**Work to complete:** In the entries below, locate the line with "The width and height of the screenshot is (617, 672).", then give again that line and all lines after it, exactly, with pictures omitted.
Segment Open
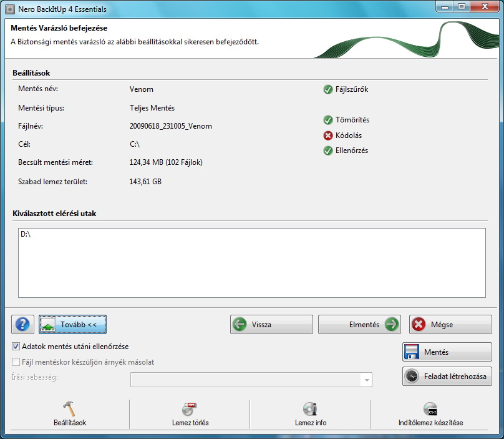The image size is (504, 439).
Task: Click the Ellenőrzés green check icon
Action: 328,150
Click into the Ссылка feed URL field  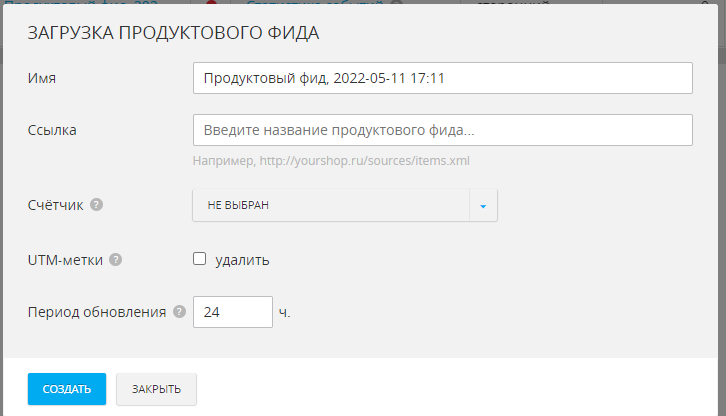coord(442,130)
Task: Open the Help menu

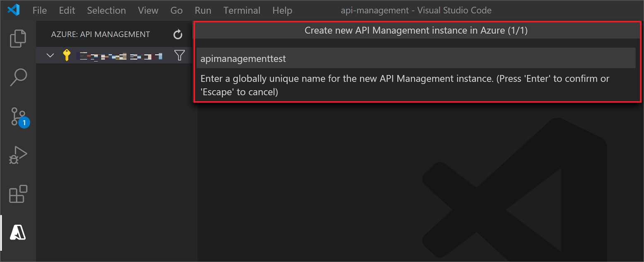Action: (x=282, y=10)
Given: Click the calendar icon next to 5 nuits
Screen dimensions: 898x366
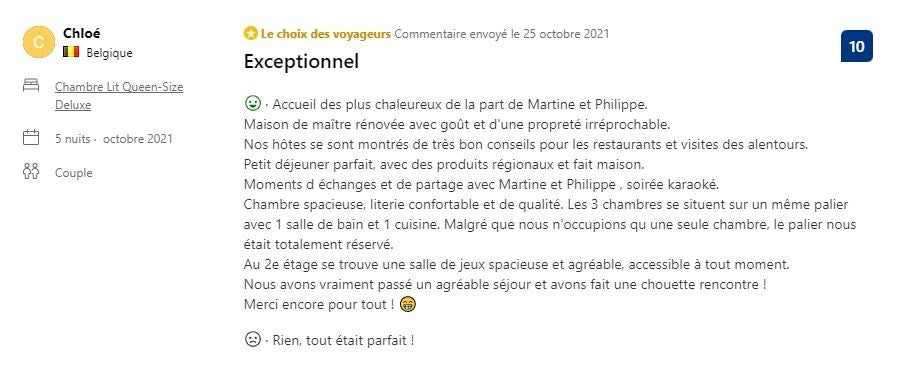Looking at the screenshot, I should click(x=31, y=137).
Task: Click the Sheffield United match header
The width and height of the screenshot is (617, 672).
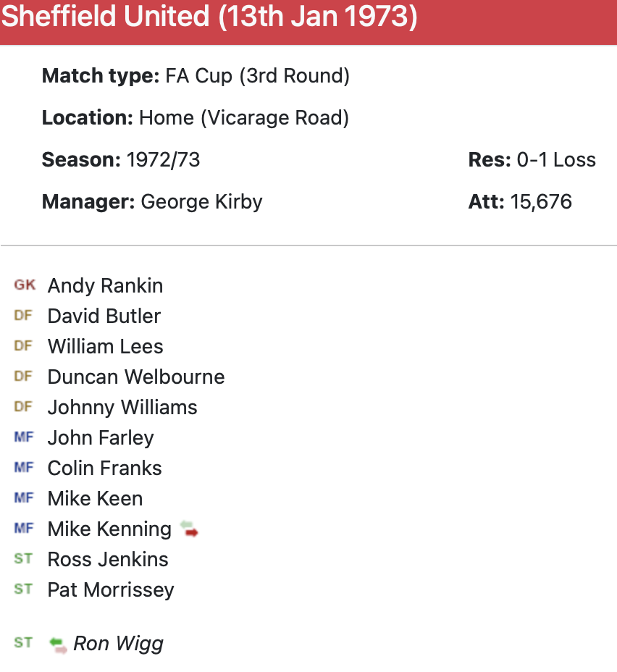Action: click(x=210, y=17)
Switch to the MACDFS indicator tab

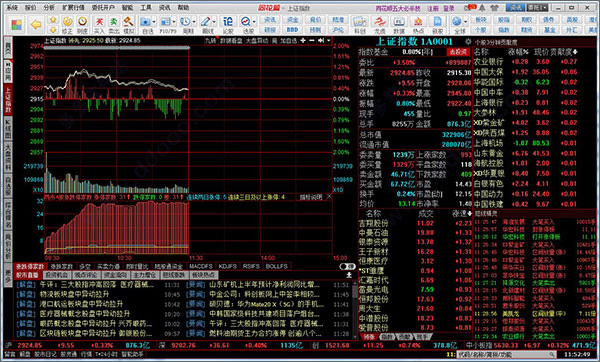[201, 266]
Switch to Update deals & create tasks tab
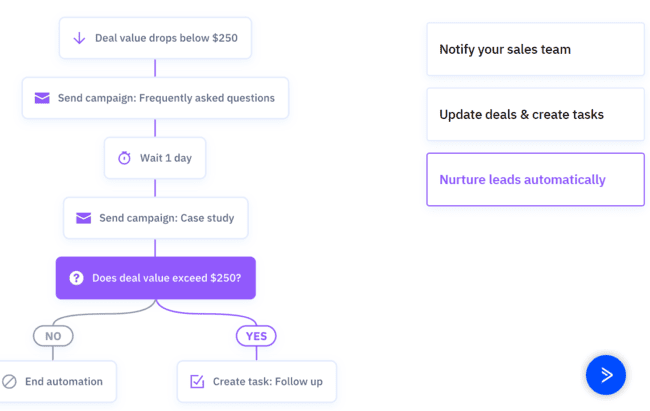 click(535, 114)
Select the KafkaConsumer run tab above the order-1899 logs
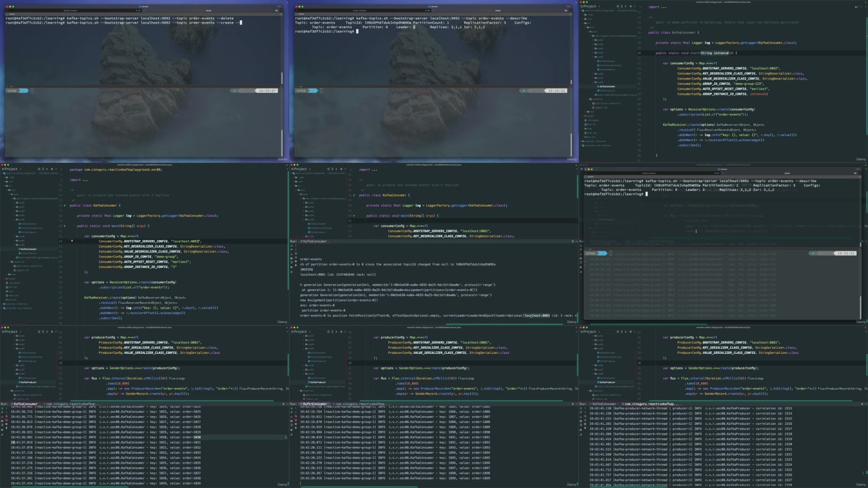The width and height of the screenshot is (868, 488). pyautogui.click(x=315, y=404)
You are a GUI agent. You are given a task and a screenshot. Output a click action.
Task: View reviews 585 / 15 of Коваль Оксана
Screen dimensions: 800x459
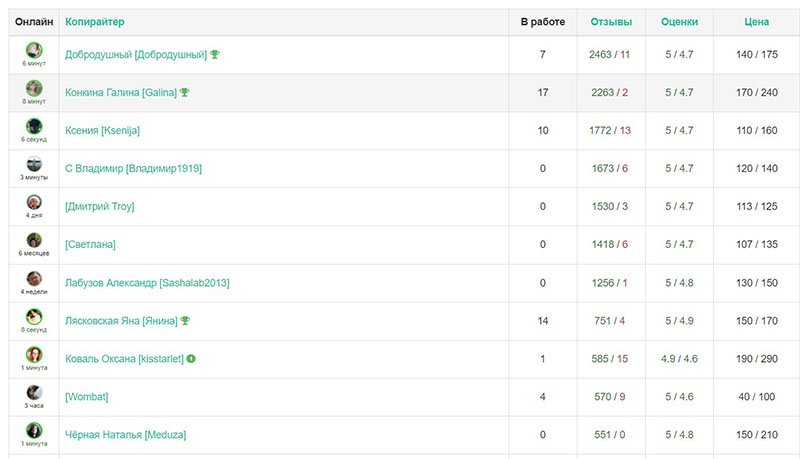pos(610,359)
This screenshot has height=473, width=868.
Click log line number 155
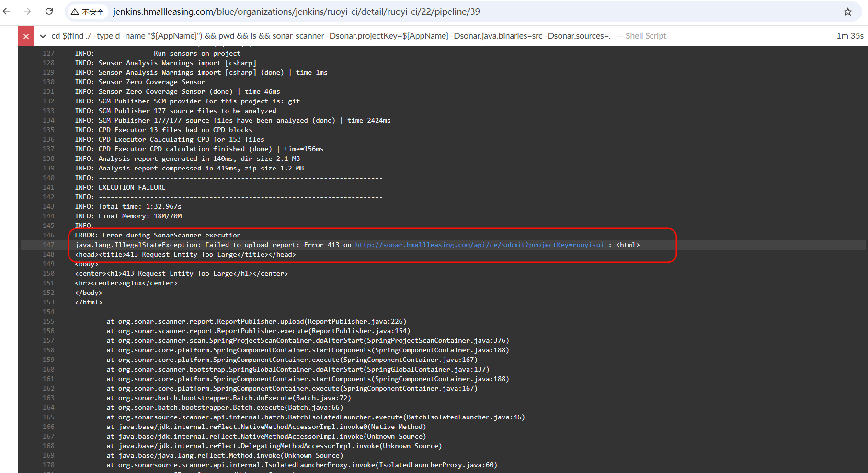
Segment Closed
**Response to the exercise:**
The width and height of the screenshot is (617, 672).
Action: click(x=210, y=17)
Switch to the MACDFS indicator tab

[201, 266]
Switch to Update deals & create tasks tab
 click(535, 114)
Select the KafkaConsumer run tab above the order-1899 logs
The width and height of the screenshot is (868, 488). pyautogui.click(x=315, y=404)
You are a GUI agent. You are given a task and a screenshot. Output a click action.
Task: View reviews 585 / 15 of Коваль Оксана
Screen dimensions: 800x459
pos(610,359)
This screenshot has height=473, width=868.
Click log line number 155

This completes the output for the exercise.